The shell provides a history expansion feature that is similar to the history expansion provided by csh (also referred to as history substitution where appropriate). This section describes the syntax used to manipulate the history information.

History expansion is enabled by default for interactive shells, and can be disabled using the +H option to the set builtin command (see The Set Builtin). Non-interactive shells do not perform history expansion by default, but it can be enabled with set -H.

History expansions introduce words from the history list into the input stream, making it easy to repeat commands, insert the arguments to a previous command into the current input line, or fix errors in previous commands quickly.

History expansion is performed immediately after a complete line is read, before the shell breaks it into words, and is performed on each line individually. Bash attempts to inform the history expansion functions about quoting still in effect from previous lines.

History expansion takes place in two parts. The first is to determine which entry from the history list should be used during substitution. The second is to select portions of that entry to include into the current one.

The entry selected from the history is called the event, and the portions of that entry that are acted upon are words. Various modifiers are available to manipulate the selected words. The entry is split into words in the same fashion that Bash does when reading input, so that several words surrounded by quotes are considered one word. The event designator selects the event, the optional word designator selects words from the event, and various optional modifiers are available to manipulate the selected words.

History expansions are introduced by the appearance of the history expansion character, which is ‘!’ by default. History expansions may appear anywhere in the input, but do not nest.

History expansion implements shell-like quoting conventions: a backslash can be used to remove the special handling for the next character; single quotes enclose verbatim sequences of characters, and can be used to inhibit history expansion; and characters enclosed within double quotes may be subject to history expansion, since backslash can escape the history expansion character, but single quotes may not, since they are not treated specially within double quotes.

When using the shell, only ‘\’ and ‘'’ may be used to escape the history expansion character, but the history expansion character is also treated as quoted if it immediately precedes the closing double quote in a double-quoted string.

Several characters inhibit history expansion if found immediately following the history expansion character, even if it is unquoted: space, tab, newline, carriage return, ‘=’, and the other shell metacharacters.

There is a special abbreviation for substitution, active when the quick substitution character (described above under histchars) is the first character on the line.
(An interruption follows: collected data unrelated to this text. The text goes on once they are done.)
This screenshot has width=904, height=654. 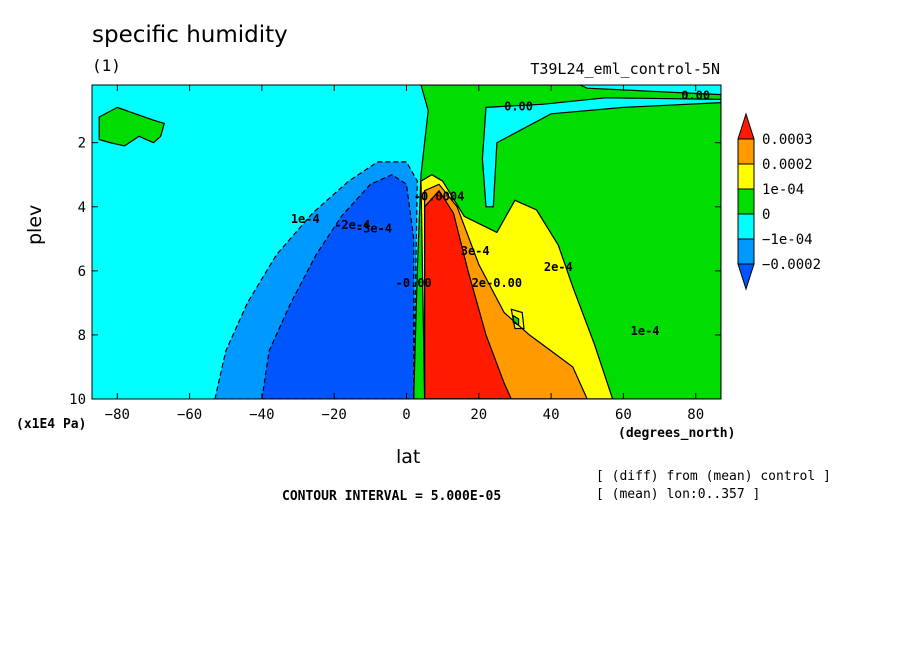 What do you see at coordinates (82, 208) in the screenshot?
I see `y-tick-label-4: 4` at bounding box center [82, 208].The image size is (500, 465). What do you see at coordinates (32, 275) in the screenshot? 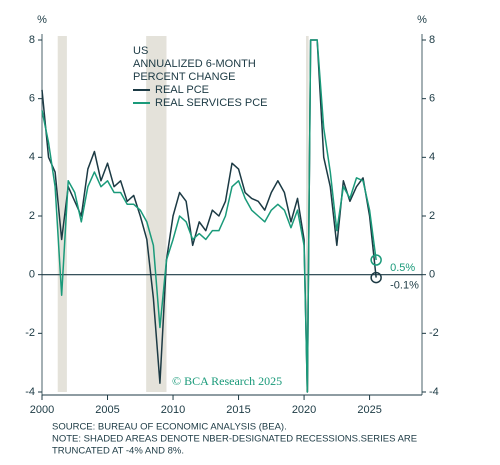
I see `y-tick-label: 0` at bounding box center [32, 275].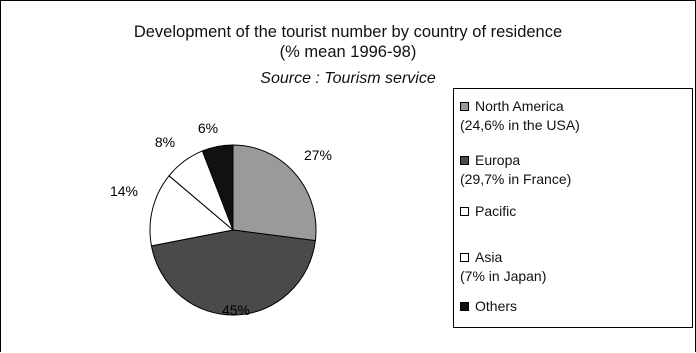 The image size is (696, 353). What do you see at coordinates (236, 310) in the screenshot?
I see `pie-label-europa: 45%` at bounding box center [236, 310].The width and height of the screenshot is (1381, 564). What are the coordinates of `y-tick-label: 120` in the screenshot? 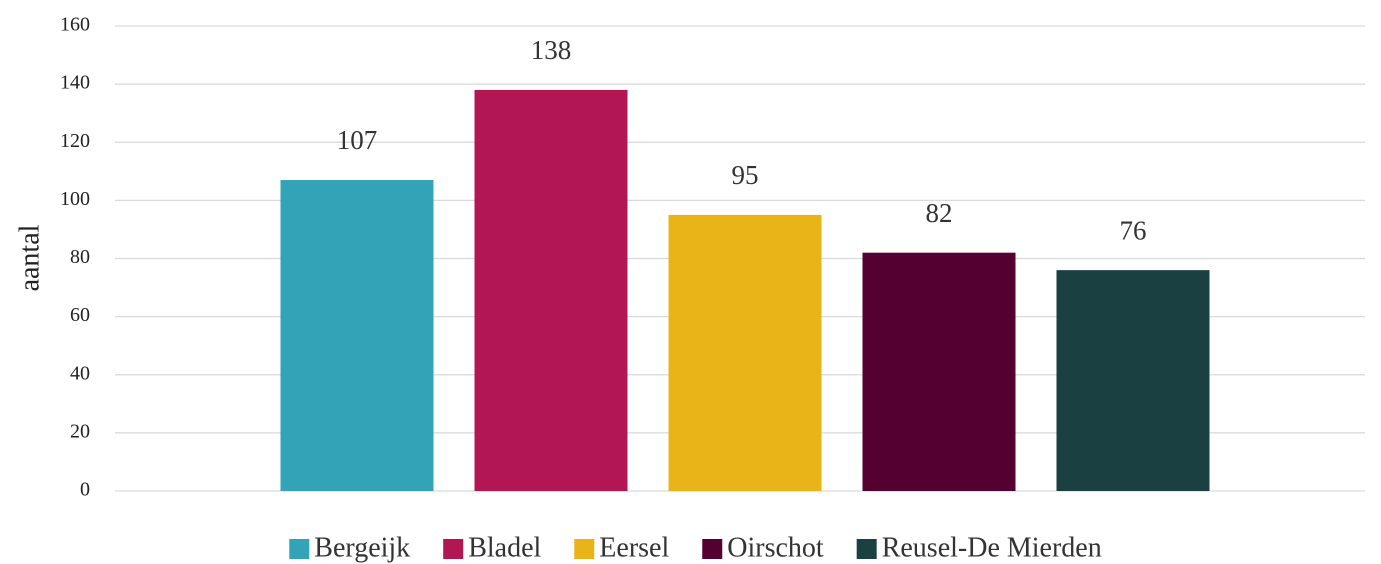 It's located at (75, 141). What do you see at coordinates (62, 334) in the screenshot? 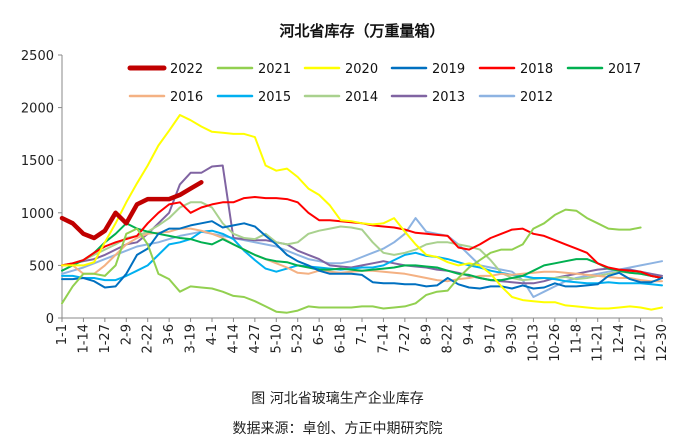
I see `x-tick-label: 1-1` at bounding box center [62, 334].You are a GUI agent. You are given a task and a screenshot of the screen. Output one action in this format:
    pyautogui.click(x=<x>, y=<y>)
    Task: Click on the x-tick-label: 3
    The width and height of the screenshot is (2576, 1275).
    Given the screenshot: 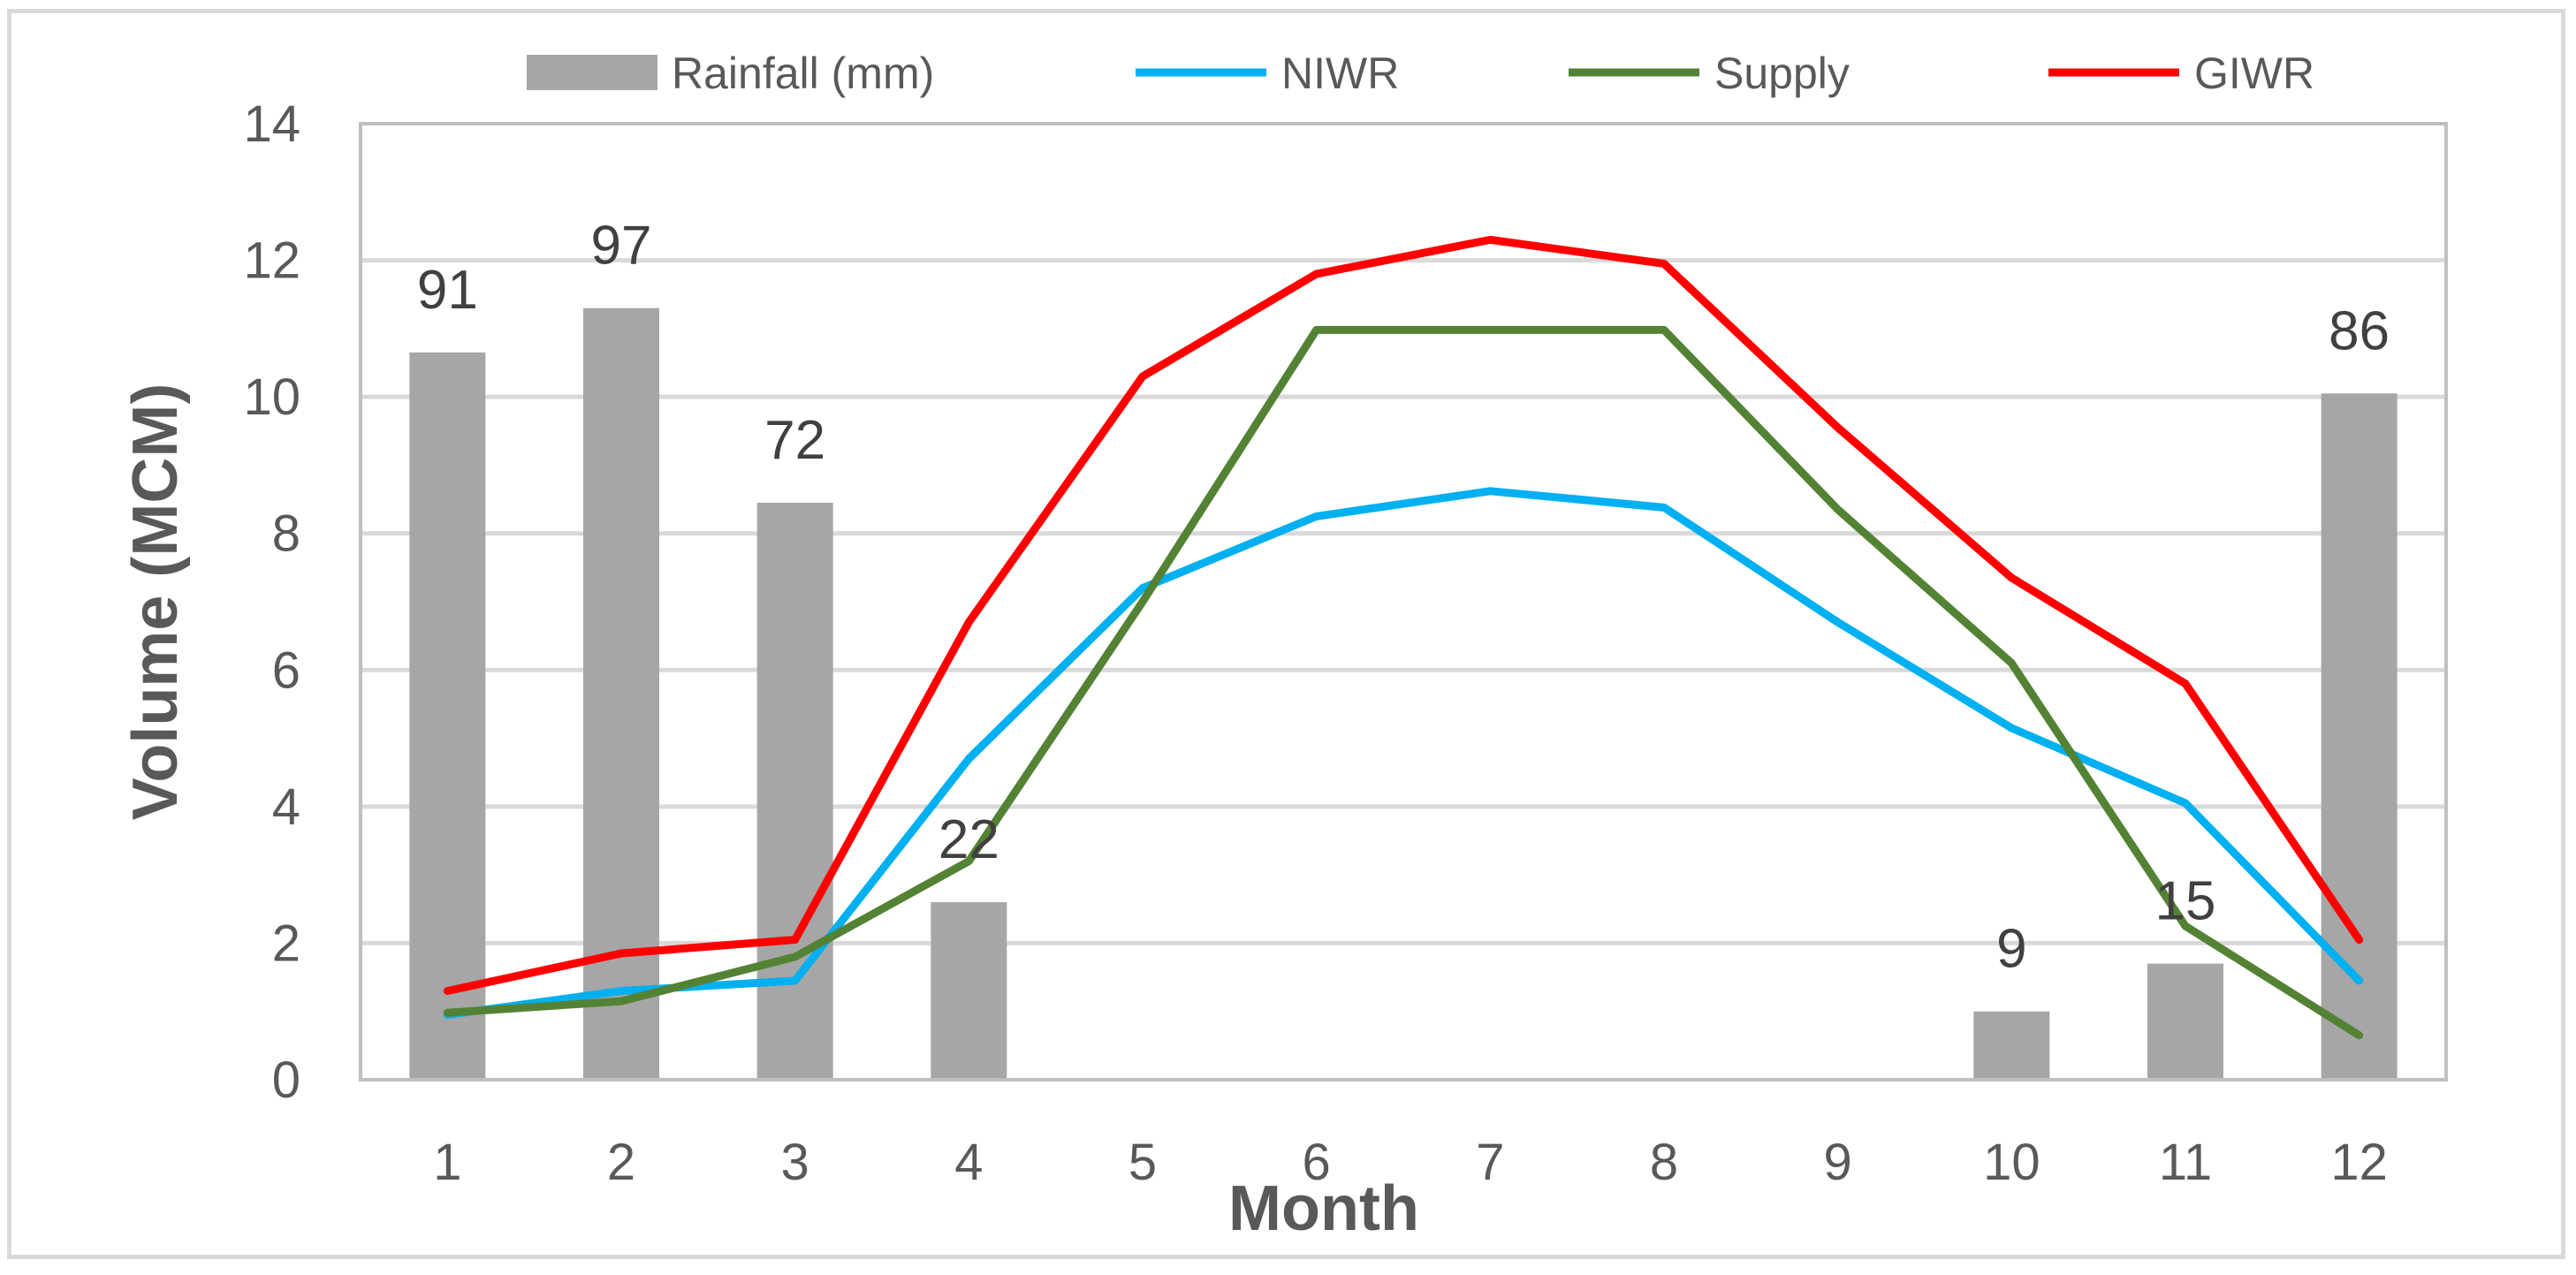 What is the action you would take?
    pyautogui.click(x=795, y=1162)
     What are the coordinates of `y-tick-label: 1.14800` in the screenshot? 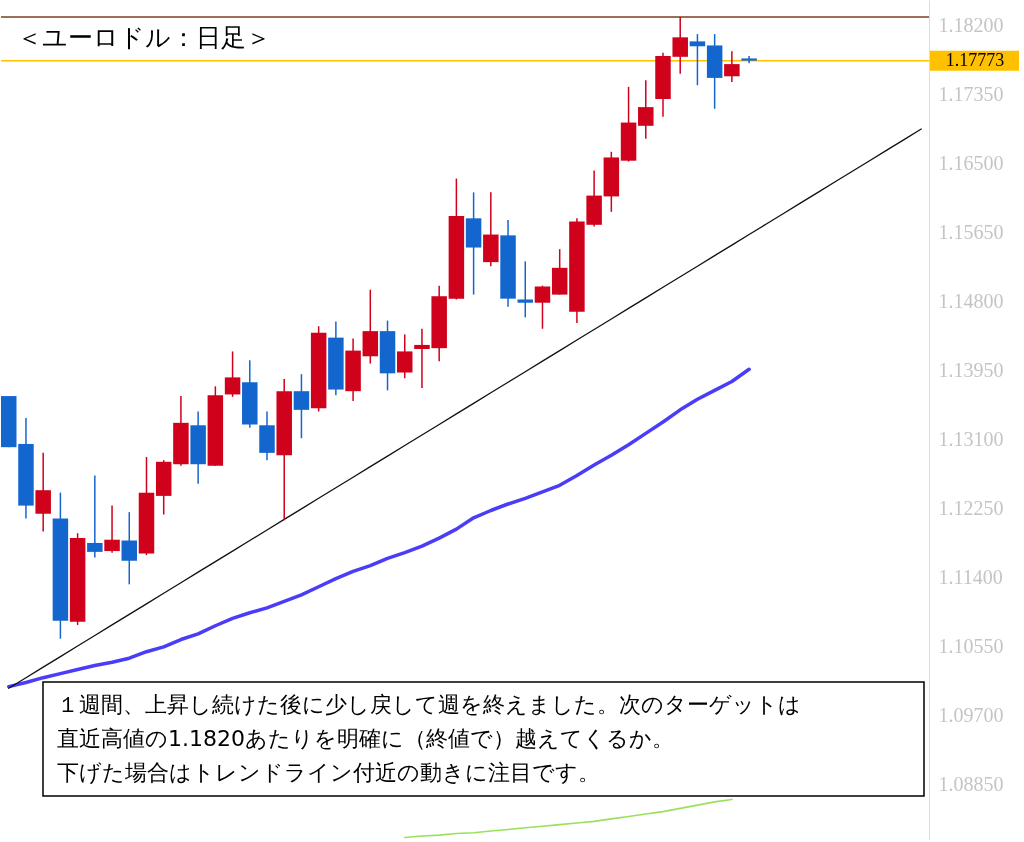 It's located at (971, 302).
It selects the previous history list entry, using an event designator equivalent to !!, and substitutes one string for another in that entry. It is described below (see Event Designators). This is the only history expansion that does not begin with the history expansion character.

Several shell options settable with the shopt builtin (see The Shopt Builtin) modify history expansion behavior If the histverify shell option is enabled, and Readline is being used, history substitutions are not immediately passed to the shell parser. Instead, the expanded line is reloaded into the Readline editing buffer for further modification. If Readline is being used, and the histreedit shell option is enabled, a failed history expansion is reloaded into the Readline editing buffer for correction.

The -p option to the history builtin command shows what a history expansion will do before using it. The -s option to the history builtin may be used to add commands to the end of the history list without actually executing them, so that they are available for subsequent recall. This is most useful in conjunction with Readline.

The shell allows control of the various characters used by the history expansion mechanism with the histchars variable, as explained above (see Bash Variables). The shell uses the history comment character to mark history timestamps when writing the history file.